_DATA_:
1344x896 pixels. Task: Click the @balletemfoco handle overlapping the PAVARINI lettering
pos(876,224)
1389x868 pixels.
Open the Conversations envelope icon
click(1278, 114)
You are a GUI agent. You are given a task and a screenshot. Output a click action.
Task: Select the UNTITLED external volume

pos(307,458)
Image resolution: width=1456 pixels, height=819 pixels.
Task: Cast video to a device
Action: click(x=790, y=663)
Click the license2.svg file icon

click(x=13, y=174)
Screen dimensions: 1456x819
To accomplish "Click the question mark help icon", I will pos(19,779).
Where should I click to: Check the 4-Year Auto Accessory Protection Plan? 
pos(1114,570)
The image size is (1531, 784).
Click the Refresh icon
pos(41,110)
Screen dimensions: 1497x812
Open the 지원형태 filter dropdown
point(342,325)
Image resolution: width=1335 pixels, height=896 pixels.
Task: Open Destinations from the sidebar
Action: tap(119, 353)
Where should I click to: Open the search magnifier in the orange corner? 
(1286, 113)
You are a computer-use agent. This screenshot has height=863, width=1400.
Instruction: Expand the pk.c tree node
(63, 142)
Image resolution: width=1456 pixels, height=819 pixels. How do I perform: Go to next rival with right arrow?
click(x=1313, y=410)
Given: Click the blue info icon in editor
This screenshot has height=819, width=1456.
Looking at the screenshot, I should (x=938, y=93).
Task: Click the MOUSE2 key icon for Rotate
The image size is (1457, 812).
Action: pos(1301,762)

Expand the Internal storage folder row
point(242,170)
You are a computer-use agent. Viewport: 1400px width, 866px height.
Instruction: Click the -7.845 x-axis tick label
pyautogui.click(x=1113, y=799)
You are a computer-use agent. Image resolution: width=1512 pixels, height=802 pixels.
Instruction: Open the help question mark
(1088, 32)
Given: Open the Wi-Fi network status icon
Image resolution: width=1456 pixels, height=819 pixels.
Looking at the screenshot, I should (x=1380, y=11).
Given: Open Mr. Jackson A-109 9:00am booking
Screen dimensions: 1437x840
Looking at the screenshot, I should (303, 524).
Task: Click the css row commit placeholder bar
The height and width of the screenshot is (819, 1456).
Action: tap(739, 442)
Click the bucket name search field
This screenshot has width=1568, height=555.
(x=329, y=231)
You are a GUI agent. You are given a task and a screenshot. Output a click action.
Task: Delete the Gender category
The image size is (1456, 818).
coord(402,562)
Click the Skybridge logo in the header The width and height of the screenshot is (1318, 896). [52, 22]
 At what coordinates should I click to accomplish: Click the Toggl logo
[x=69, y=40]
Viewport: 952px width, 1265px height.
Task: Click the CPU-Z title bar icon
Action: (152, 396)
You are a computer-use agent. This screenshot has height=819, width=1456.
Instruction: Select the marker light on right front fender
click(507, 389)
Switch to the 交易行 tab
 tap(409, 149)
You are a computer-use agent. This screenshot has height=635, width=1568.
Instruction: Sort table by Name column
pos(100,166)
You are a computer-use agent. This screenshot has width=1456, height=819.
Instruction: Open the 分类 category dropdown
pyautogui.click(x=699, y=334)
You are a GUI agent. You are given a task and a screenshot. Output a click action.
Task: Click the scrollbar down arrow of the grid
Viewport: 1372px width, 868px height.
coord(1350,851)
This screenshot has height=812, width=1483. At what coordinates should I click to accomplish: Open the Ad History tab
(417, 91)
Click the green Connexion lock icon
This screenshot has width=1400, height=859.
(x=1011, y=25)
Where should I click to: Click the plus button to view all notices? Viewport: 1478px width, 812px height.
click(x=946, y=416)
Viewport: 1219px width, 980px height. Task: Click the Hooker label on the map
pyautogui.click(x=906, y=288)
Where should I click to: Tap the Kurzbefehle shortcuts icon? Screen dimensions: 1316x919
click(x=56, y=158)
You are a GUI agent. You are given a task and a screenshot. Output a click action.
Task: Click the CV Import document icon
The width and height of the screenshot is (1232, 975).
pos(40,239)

_PROBLEM TO SOLVE_: Each line from the one with "The width and height of the screenshot is (1232, 975)." through the last line of the material is to be retyped exactly, and no other line is.

_TASK RESULT_:
The width and height of the screenshot is (1232, 975).
pos(40,239)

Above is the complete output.